◆ TASK DESCRIPTION: What follows is a set of entries. Give them again exactly, without the pictures.

** Opening ENTRIES SHOWN block **

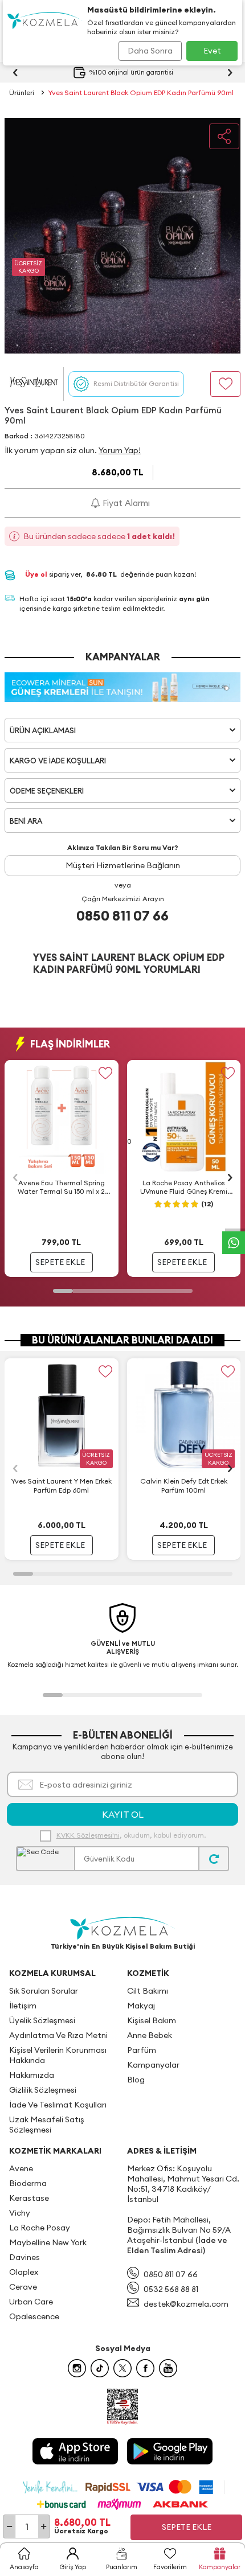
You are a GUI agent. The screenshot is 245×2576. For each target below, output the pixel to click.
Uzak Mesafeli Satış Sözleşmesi (46, 2124)
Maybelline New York (48, 2242)
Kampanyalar (153, 2065)
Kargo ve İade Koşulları (58, 760)
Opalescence (34, 2316)
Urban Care (31, 2301)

** Closing ENTRIES SHOWN block **

◆ RESULT FOR THIS TASK:
You are a GUI agent. The screenshot is 245×2576. For each target below, output the pixel to click.
Uzak Mesafeli Satış Sözleşmesi (46, 2124)
Maybelline New York (48, 2242)
Kampanyalar (153, 2065)
Kargo ve İade Koşulları (58, 760)
Opalescence (34, 2316)
Urban Care (31, 2301)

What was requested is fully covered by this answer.